## READING PASSAGE
--
Up until 1965, Mari Chordà was involved in student revolts against Franco’s dictatorship that took place in Barcelona. She was connected to Estampa Popular, a political and artistic movement in Spain that used activism and art to counter the regime (Reina Sofia Museum 2013). Chordà then moved to Paris in 1965 but made art about the dictatorship, which included her use of dark colors in collages on wood that she describes in an interview with Tate Modern as dealing with, “events and significant figures relating to the dictatorship, monstrous animals crushing the multitude” (Tate Museum: Artist Interviews 2015). In 1966, however, an interesting occurrence changing the course of her artwork happened in Chordà’s life. Without planning for it, she became pregnant. Embracing the pregnancy, Chordà drastically shifted the colors, forms and themes of her artworks. She used her own body as her model and painted new works in vibrant color devoted to the topics of birth and physiology. An interest in representing the shape, feel, and sensations of the female body, including its experiences of birth, fertility, and intrauterine sensations then became primary influences in Chordà’s work. Chordà began both to explore female sexuality and to validate the experiences of the female body. She is recognized as an important voice in Spain’s feminist movement (Muñoz López 2022).
Chordà went through a rebirth—both in the artwork that she chose to create and in becoming a mother. Rising from her works about the destruction of Spain’s dictatorship, Chordà’s new art about birth bloomed, emanating in close connection to the rejuvenation of her own pregnant body. Parallel to Chordà’s work as an artist, however, was her continued stance in support of Catalonia. Following Spain’s transition to a democracy after Franco’s death in 1975, for example, Chordà strongly supported the recuperation of the Catalan language in Catalonia.
--
## DATASET ROWS

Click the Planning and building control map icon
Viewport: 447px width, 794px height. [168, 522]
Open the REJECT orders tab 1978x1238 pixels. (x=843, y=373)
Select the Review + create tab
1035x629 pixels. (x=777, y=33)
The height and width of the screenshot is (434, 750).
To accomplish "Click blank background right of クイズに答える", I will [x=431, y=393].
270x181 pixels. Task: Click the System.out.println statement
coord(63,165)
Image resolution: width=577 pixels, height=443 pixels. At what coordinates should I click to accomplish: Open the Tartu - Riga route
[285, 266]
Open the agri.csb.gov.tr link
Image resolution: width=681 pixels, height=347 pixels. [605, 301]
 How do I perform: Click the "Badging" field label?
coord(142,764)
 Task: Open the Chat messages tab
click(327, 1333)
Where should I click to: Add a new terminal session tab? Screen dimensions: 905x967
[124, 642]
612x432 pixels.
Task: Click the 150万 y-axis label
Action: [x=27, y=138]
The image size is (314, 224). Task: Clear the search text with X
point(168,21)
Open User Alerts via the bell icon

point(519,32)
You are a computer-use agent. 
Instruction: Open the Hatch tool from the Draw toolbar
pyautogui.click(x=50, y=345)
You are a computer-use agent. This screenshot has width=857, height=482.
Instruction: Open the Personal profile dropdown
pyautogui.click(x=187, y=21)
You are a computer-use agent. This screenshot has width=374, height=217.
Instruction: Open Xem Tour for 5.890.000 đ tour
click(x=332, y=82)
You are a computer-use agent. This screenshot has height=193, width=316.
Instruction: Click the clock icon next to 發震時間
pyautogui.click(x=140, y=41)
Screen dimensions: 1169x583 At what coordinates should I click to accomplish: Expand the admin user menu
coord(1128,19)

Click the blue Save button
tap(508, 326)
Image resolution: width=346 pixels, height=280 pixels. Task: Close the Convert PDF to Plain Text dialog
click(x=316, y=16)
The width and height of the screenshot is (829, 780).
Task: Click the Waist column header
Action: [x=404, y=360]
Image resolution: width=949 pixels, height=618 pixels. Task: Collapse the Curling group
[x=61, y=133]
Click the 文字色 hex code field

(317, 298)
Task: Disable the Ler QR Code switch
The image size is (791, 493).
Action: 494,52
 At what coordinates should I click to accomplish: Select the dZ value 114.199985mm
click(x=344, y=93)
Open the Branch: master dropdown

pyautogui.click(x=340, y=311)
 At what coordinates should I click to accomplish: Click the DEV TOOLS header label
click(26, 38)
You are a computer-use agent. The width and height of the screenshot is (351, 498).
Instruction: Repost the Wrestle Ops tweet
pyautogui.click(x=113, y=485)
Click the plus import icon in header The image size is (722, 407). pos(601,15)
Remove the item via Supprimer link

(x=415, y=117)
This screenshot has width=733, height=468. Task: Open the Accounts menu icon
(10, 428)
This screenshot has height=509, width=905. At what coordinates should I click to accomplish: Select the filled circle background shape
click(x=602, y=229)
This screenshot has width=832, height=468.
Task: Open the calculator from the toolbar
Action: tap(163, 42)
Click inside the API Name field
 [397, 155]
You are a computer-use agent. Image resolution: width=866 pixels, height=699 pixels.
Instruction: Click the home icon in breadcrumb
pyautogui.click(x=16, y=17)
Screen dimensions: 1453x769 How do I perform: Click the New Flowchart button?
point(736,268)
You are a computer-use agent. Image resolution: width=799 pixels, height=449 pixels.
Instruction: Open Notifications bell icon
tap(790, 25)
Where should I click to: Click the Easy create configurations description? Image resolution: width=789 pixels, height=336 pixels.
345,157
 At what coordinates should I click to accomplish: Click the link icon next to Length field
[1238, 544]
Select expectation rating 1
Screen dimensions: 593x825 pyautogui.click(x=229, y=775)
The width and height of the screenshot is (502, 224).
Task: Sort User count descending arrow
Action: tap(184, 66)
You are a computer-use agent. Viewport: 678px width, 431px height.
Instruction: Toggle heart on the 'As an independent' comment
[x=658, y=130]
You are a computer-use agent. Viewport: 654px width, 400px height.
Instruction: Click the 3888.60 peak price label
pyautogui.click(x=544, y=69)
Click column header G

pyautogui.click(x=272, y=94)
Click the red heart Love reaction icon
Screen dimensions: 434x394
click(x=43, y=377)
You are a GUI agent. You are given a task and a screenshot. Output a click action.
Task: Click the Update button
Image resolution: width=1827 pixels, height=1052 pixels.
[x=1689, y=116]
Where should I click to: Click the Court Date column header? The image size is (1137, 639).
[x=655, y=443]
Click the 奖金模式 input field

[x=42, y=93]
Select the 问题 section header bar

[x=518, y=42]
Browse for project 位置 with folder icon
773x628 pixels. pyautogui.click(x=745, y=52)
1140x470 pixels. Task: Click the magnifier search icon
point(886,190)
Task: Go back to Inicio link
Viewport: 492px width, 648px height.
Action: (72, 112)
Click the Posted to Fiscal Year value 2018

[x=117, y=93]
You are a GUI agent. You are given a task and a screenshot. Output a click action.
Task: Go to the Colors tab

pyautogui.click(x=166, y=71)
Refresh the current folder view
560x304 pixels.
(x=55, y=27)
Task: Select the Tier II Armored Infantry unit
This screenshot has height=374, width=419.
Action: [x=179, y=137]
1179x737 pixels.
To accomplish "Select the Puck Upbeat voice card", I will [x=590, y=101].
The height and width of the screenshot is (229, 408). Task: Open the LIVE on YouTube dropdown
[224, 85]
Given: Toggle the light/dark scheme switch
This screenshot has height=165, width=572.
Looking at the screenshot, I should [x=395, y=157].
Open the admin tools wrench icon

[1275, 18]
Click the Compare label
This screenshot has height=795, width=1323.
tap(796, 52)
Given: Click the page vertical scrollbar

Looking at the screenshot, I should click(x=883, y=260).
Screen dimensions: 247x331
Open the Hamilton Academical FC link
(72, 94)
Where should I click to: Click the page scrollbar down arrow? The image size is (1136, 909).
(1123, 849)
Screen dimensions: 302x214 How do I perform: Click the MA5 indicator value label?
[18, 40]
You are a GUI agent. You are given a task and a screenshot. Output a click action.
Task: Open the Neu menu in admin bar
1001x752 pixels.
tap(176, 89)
--
## PROBLEM DESCRIPTION
From the passage on Mari Chordà, reproduce the text starting with "Chordà went through" and going on through "language in Catalonia.". None of the entries are needed here.

## RIGHT ANSWER
Chordà went through a rebirth—both in the artwork that she chose to create and in becoming a mother. Rising from her works about the destruction of Spain’s dictatorship, Chordà’s new art about birth bloomed, emanating in close connection to the rejuvenation of her own pregnant body. Parallel to Chordà’s work as an artist, however, was her continued stance in support of Catalonia. Following Spain’s transition to a democracy after Franco’s death in 1975, for example, Chordà strongly supported the recuperation of the Catalan language in Catalonia.